There were many nuggets of gaming gold this year, from Fez’s 8-bit brilliance to Dishonored’s high-gloss grandeur, but one title’s oddities went the extra mile to give it an edge in ushering in the future…
There’s a bit at the start of I Am Legend where Will Smith sneaks around a deserted, post-apocalyptic Times Square behind a helpless, CGI deer, the smell of breakfast in his and his trusty dog’s nostrils. Then, just as Mr Big Willy Style is about to get his gun on, a CGI lion leaps out of the undergrowth and gobbles up Bambi, depriving our hero of his grub and giving us all a nice scare into the bargain. It’s shocking, it’s well worked, and it’s arguably the only thing worth watching in the entire film.

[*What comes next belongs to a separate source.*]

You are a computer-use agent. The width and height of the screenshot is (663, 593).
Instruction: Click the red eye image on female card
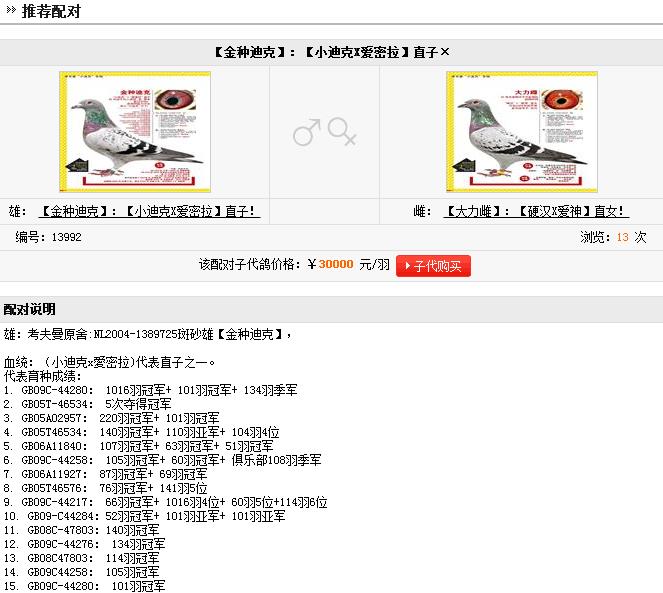[x=562, y=100]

Now, imagine the tension of that scene extrapolated across an entire mini series, but without Will Smith pretending to cry, CGI ghouls changing scale on a whim or Hollywood execs riding roughshod over one of the best horror novels ever written, and instead of watching, you actually control the deer. Unorthodox doesn’t quite cover it.
Well, this year Sony did more than imagine, it made an entire game out of it, and it might just be the most interesting entertainment world-ending yet. As the Mayans’ premature threat of apocalypse subsides to the very real end of 2012 at least, revisiting it feels timely. While not quite my favourite game of the year, it was certainly my most memorable gaming experience, amid much strong competition from Dunwall, Acorn Plains and friends, and to my surprise and delight it’s a sentiment shared by many in the inevitable end-of-year lists.
As the opening cinematic of ‘Tokyo Jungle’ kicks in, the 28 Days Later-esque images of Japan’s capital as a ghost town suggest yet another generic end-of-the-world premise at first, modern gaming so often desperate to mimic the film industry’s every turn. Yet this is no safe, triple-A franchise; as a download-only release produced by a small team and flogged for a tenner, risks can and will be taken. And as the game proper opens, with you controlling a distressed Pomeranian – and not a tooled-up, grizzled mercenary searching for his family in sight – you realise you’re in the company of something truly unique.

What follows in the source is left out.